The task – Reproduce the part of the listing that opens with the line containing "You are a GUI" and closes with the line containing "coord(134,906)", both ends included, leaving the pictures out of your answer.

Items –
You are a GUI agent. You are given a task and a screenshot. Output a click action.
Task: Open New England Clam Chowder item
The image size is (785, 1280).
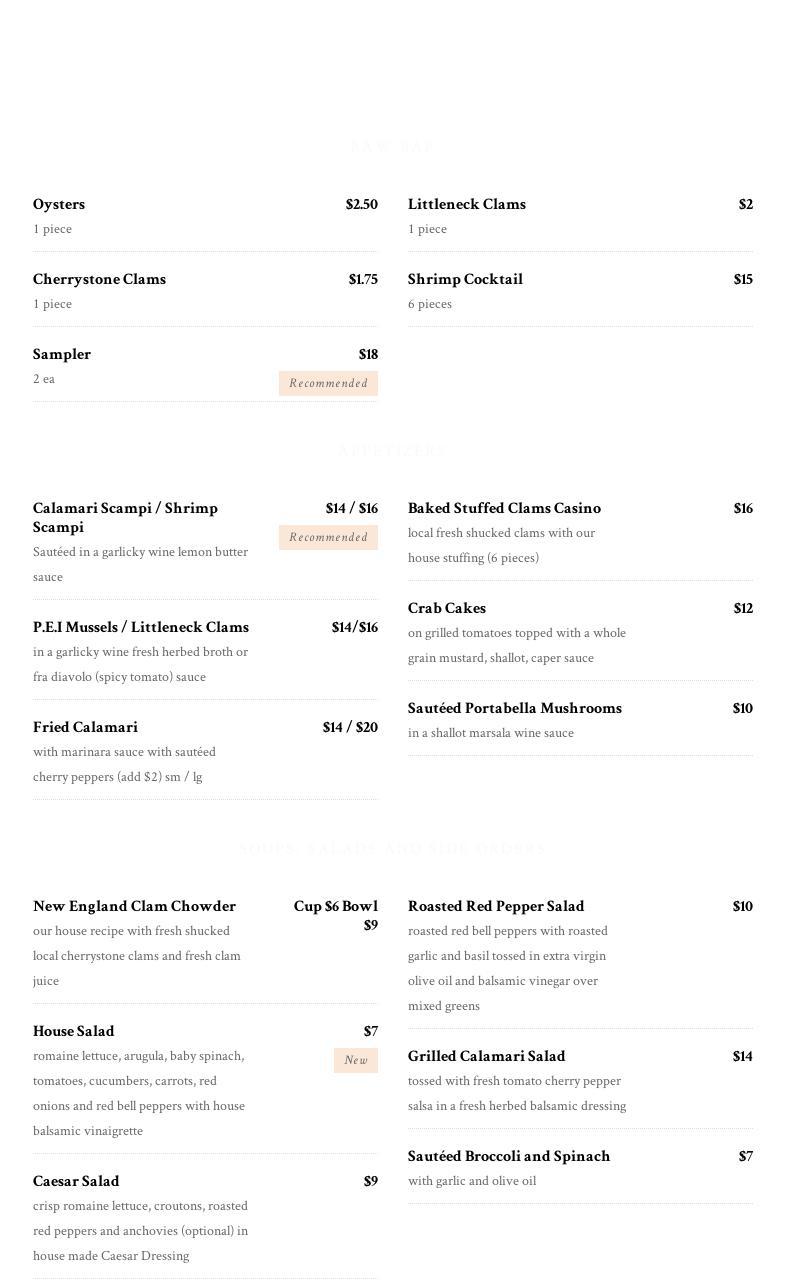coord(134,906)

---

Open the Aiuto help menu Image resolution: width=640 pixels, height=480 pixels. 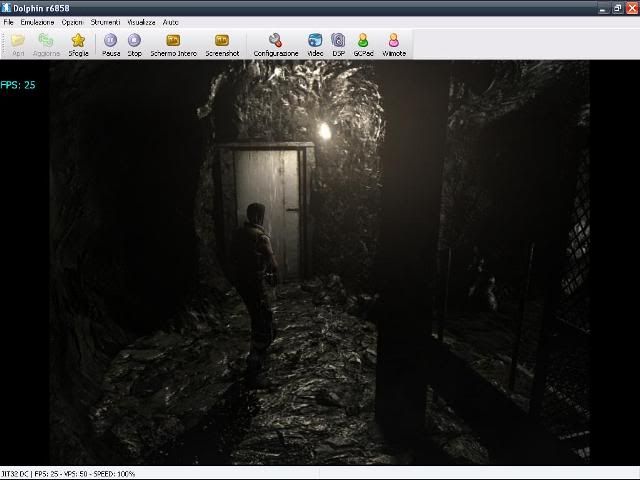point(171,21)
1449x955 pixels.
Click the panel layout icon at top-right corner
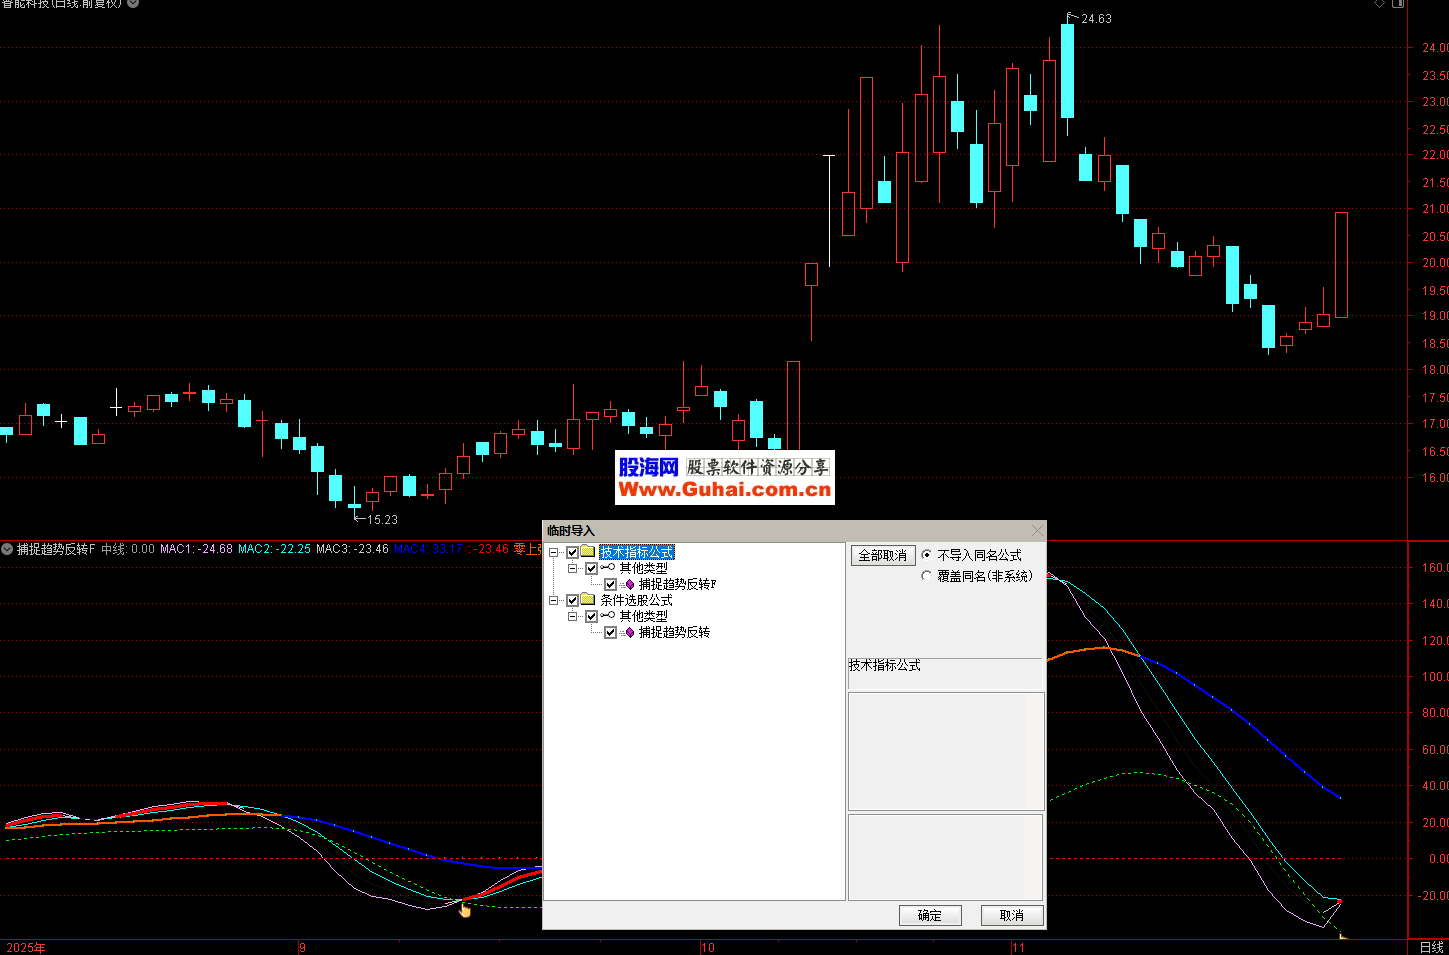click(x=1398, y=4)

...

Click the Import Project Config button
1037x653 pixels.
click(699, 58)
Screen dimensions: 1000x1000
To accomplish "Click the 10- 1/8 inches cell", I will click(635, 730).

Result –
You are a GUI agent. You are given a task and a screenshot. Output a click action.
Task: Open New England Clam Chowder item
The image size is (785, 1280).
coord(134,906)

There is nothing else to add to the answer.